> **What is being asked**: Look through the records below, and copy out every line that holds the string "cell".

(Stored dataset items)
⟨
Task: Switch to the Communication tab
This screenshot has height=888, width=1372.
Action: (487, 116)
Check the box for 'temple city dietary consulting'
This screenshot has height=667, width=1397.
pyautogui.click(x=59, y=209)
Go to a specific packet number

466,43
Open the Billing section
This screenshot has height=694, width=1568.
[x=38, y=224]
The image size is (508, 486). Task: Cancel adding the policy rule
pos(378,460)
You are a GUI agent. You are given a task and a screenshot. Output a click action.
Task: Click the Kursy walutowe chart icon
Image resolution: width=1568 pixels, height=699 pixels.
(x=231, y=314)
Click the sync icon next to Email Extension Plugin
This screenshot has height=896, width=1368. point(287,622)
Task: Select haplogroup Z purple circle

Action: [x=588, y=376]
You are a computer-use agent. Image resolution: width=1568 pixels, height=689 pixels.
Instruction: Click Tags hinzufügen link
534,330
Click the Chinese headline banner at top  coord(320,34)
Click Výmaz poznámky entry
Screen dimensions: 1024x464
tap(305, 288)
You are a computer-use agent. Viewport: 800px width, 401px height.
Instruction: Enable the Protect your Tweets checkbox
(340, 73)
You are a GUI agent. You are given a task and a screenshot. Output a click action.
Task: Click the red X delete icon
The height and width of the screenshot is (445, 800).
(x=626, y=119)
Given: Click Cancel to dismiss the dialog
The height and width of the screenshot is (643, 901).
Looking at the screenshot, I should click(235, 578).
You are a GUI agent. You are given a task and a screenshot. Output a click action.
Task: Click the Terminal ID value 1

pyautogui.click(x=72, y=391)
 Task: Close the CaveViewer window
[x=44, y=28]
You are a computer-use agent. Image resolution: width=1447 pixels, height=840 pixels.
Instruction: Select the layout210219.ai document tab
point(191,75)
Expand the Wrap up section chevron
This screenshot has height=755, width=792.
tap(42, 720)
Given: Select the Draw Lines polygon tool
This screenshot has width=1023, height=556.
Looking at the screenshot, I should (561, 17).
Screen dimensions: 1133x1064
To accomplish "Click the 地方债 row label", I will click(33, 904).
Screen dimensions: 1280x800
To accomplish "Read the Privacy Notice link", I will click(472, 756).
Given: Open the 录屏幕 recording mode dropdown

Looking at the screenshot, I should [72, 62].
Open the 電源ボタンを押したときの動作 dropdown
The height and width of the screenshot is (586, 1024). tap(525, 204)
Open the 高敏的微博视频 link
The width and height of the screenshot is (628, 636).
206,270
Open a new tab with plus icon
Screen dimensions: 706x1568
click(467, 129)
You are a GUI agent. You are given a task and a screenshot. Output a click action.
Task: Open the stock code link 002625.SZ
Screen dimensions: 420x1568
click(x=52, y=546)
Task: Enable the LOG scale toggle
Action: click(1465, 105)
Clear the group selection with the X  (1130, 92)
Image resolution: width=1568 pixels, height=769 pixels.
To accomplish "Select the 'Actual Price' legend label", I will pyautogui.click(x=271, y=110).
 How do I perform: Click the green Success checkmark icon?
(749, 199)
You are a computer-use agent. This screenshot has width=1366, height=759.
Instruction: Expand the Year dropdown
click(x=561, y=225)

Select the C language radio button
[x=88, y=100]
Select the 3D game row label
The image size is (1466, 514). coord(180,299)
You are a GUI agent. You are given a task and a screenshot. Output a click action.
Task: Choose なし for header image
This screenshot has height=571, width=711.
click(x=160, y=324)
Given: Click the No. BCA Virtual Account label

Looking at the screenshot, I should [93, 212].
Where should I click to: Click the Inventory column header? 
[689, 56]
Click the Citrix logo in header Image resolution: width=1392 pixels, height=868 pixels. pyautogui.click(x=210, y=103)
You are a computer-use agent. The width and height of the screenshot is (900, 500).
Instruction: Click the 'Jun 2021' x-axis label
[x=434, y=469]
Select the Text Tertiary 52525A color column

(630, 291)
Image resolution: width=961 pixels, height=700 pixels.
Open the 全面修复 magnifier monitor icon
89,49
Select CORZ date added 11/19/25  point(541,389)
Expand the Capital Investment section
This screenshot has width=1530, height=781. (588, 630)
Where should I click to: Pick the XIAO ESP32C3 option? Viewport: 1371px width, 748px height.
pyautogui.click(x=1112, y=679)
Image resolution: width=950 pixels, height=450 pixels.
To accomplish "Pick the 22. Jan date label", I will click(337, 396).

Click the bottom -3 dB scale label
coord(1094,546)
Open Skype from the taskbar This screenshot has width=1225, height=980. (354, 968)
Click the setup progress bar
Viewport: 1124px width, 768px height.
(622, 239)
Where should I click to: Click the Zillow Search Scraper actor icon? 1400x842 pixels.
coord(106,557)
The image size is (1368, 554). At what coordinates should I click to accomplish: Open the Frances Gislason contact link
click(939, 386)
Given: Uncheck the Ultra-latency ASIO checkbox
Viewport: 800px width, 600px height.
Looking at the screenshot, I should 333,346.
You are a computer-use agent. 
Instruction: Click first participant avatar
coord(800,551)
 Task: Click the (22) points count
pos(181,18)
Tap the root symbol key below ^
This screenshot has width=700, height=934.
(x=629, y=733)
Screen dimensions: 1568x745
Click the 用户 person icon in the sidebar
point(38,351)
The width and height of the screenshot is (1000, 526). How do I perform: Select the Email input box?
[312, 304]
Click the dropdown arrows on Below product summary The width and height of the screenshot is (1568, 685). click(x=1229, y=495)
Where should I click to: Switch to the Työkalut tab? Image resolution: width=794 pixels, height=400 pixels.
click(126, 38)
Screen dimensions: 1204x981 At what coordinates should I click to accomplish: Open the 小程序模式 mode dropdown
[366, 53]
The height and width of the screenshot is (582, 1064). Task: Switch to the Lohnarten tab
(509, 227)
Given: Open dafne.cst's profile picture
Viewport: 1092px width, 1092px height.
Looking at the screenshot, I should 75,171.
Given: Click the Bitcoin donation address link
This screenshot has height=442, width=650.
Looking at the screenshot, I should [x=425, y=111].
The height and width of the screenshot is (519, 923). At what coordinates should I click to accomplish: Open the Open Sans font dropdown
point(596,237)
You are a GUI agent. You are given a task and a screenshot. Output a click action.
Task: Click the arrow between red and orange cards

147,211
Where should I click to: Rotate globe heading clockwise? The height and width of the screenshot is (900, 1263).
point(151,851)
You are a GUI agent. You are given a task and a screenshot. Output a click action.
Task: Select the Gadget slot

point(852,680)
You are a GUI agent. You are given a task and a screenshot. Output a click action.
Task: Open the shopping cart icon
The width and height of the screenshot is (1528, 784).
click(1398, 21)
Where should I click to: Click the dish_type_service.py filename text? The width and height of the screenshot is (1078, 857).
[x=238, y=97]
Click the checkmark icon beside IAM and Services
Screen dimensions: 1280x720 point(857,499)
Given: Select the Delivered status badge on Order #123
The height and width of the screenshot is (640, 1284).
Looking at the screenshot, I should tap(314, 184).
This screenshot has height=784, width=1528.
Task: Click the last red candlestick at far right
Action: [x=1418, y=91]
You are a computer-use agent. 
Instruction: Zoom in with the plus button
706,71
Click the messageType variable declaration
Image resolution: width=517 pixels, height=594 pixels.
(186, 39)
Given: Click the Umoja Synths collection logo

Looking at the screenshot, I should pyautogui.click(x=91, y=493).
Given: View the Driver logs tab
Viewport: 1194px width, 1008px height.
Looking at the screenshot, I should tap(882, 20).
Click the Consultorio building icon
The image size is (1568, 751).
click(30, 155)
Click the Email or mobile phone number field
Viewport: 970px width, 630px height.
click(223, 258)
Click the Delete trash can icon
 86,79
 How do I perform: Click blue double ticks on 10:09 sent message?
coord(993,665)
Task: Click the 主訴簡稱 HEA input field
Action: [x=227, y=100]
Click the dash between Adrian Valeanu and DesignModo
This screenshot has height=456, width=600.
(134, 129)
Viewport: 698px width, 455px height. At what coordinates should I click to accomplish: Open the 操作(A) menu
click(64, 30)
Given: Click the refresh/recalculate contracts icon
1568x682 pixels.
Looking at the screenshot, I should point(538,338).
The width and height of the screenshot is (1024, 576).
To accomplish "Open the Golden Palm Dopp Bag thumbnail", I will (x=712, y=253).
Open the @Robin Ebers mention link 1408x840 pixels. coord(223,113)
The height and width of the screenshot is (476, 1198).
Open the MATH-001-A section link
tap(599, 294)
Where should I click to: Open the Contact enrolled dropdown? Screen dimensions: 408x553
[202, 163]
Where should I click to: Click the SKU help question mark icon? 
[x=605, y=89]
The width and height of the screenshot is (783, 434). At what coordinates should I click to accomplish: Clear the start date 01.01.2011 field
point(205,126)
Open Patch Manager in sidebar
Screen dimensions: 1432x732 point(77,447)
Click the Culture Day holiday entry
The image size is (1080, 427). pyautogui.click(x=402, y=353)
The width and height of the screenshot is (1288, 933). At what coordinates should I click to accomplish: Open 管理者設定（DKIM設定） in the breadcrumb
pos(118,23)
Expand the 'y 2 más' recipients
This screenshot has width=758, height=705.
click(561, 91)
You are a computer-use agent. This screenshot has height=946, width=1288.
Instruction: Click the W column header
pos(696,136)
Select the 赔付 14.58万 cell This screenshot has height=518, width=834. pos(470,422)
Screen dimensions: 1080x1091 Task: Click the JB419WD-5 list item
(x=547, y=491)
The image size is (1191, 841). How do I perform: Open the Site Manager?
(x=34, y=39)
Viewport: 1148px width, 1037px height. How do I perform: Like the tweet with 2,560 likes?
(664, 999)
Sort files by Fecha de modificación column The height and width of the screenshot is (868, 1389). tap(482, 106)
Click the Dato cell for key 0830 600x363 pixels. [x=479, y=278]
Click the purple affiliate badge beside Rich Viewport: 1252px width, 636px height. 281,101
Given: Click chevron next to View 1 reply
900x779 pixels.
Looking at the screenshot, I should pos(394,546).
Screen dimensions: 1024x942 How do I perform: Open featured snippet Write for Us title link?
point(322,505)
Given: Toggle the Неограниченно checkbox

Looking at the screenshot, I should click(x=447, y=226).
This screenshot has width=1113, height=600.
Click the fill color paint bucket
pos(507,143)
⟩
> **Task output**:
Select the 赔付 14.58万 cell This screenshot has height=518, width=834. pos(470,422)
Click the Dato cell for key 0830 600x363 pixels. [x=479, y=278]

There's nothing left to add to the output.